3.5. Alternative delivery technologies for polypeptides

Several alternative approaches to PLGA delivery of peptides and proteins are currently on the market or in development. Attaching polyethylene glycol chains to protein in order to extend the plasma half-life is the most widely used, as described above. There are a number of approved extended circulation pegylated products such as Cimzia®, Neulasta®, PegIntron® and Somavert® [129]. Other circulation extension approaches include fusing the target protein with human serum albumin (HSA) or the Fc fragment of the antibody as well as altering glycosylation pattern [129]. There are also other technologies including fusion with carboxyl terminal peptide (CTP, Prolor Biotech/Opko Health) [130], hydrophobic amino acid tail fusion using XTEN® technology (Versartis) [131], elastin like polypeptides or ELP technology (PhaseBio).

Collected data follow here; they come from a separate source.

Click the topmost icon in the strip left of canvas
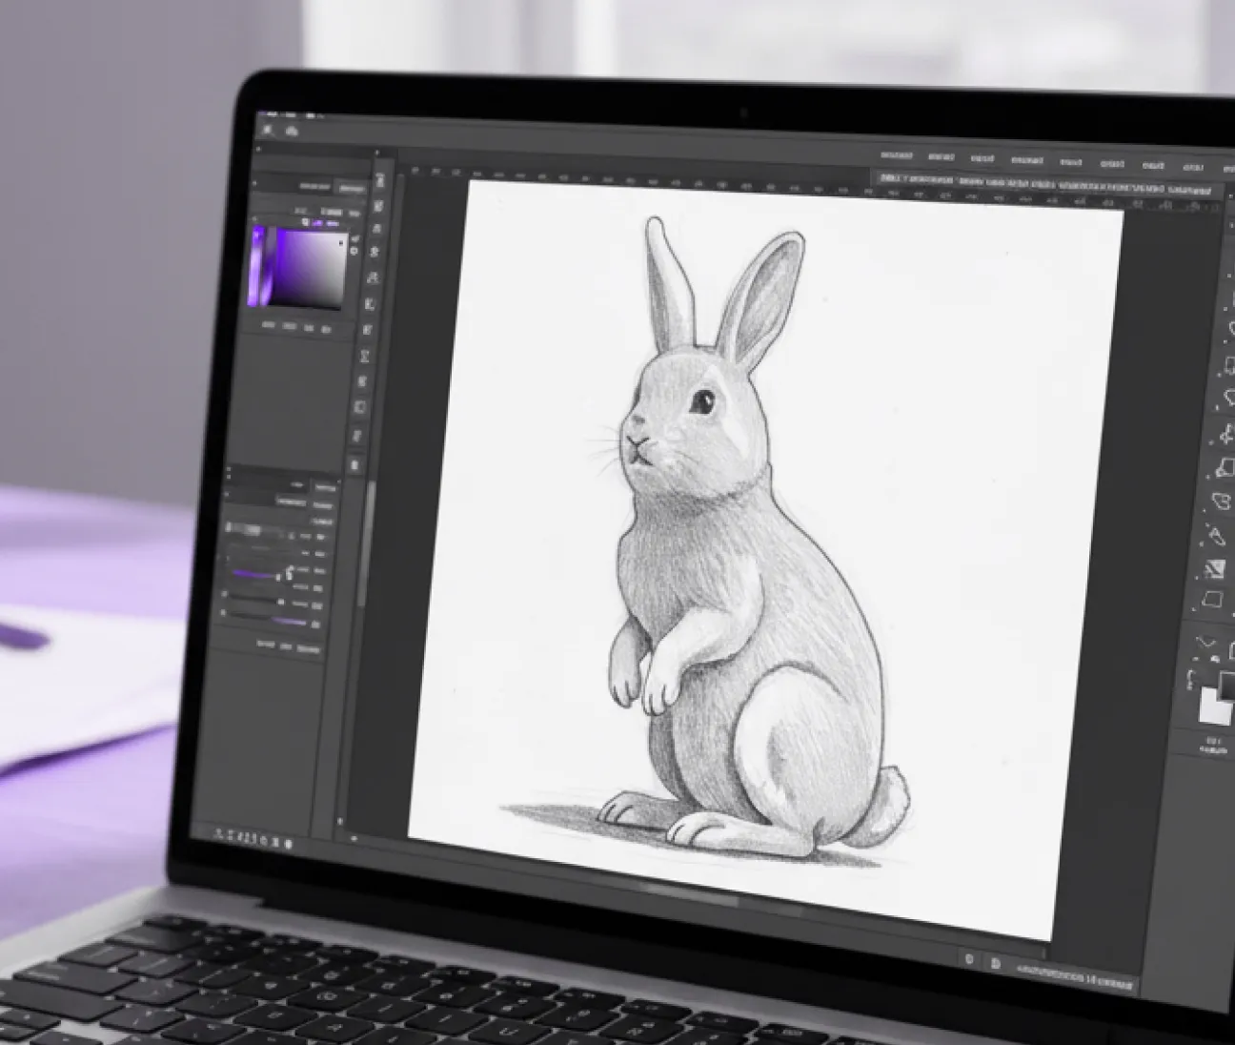The width and height of the screenshot is (1235, 1045). pos(379,180)
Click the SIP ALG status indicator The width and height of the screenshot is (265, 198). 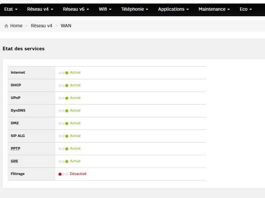pos(63,136)
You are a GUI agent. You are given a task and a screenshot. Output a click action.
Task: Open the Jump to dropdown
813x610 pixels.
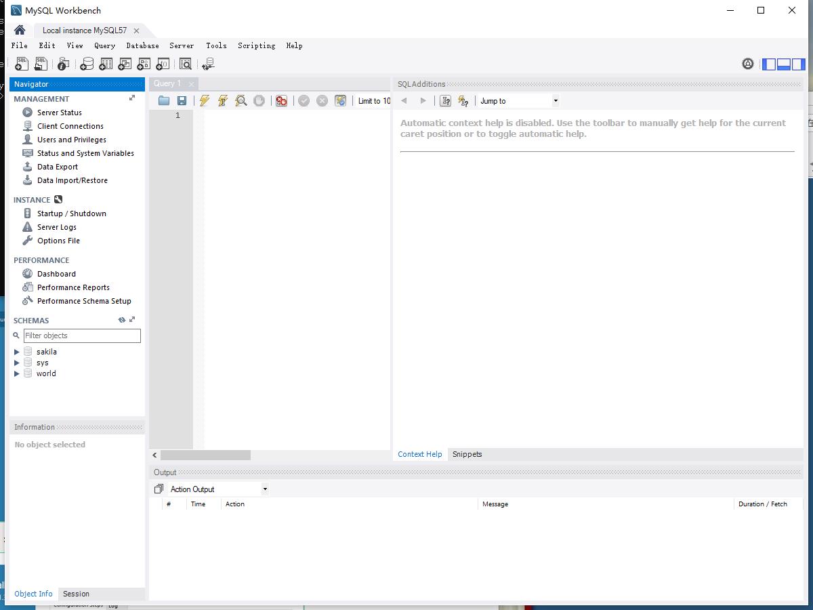coord(556,100)
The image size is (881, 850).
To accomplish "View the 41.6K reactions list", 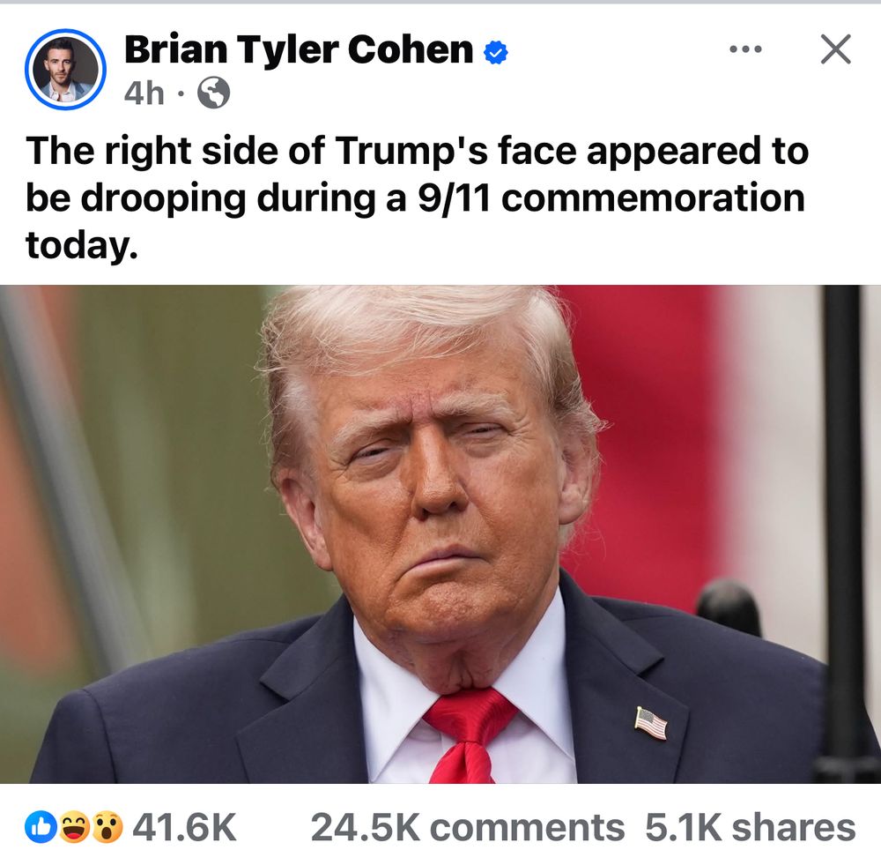I will (x=184, y=827).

Moreover, several non-invasive protein delivery approaches have reached the market and are currently in development. Exubera®, an inhalable insulin product of Pfizer that uses Nektar's protein inhalation technology was approved by the FDA and EMA in 2003, but pulled from the market [132]. Still, multiple inhalable peptide/protein products are currently being developed, including Afrezza® (MannKind) which has an NDA under review by the FDA as well as a formulation of GLP-1 peptide in the pipeline [133]. A number of technologies for oral absorption of proteins and peptides are in the early stages of preclinical/clinical development that involve the use of permeation enhancers, adhesion patches, nanoparticles and lipid-based nanoemulsions, as reviewed by Park et al. [134].

4. What's next?

There has been significant progress over the last 10–15 years to deepen our understanding and to create new opportunities for controlling the release of large molecules from PLGAs and related polymers. Despite this progress, the most significant advance will be to accelerate commercialization of LAR formulations for large molecules. For proteins, we anticipate that the most significant direct development obstacles are protein stability, manufacturing, and microencapsulation issues. For peptides, the primary issue appears to be the elevated costs of goods associated with manufacturing. Significant advances have been made in PLGAs despite the growing age of this material: for example, understanding of and development of new assays for key phenomena such as polymer healing, peptide absorption, and microclimate pH. Significant strides have also been made in development of new encapsulation approaches that allow fine particle size control and even encapsulation of large molecules in the absence of organic solvent. Both aqueous encapsulation methods (healing and absorption) described here were devised based on mechanistic studies. We believe that with further mechanistic analysis and continued effort in these areas as well as with the aid of PLGA-related materials, it will be possible to develop many more commercial LARs for large molecules. With both peptide and protein LARs, the competition from alternative approaches to controlled release is also significant, particularly with peptide and protein modification and the improved devices and needles to deliver daily soluble injections. This competition makes decreasing needle size and injection convenience of LARs a very significant and under-studied issue to overcome. However, there are still local–regional controlled-release approaches and new therapies such as cell and tissue engineering, which await LARs and reasonably cannot be duplicated by competing technologies with controlled release. Hence, this research area remains a very important and vibrant area to the controlled release and related fields.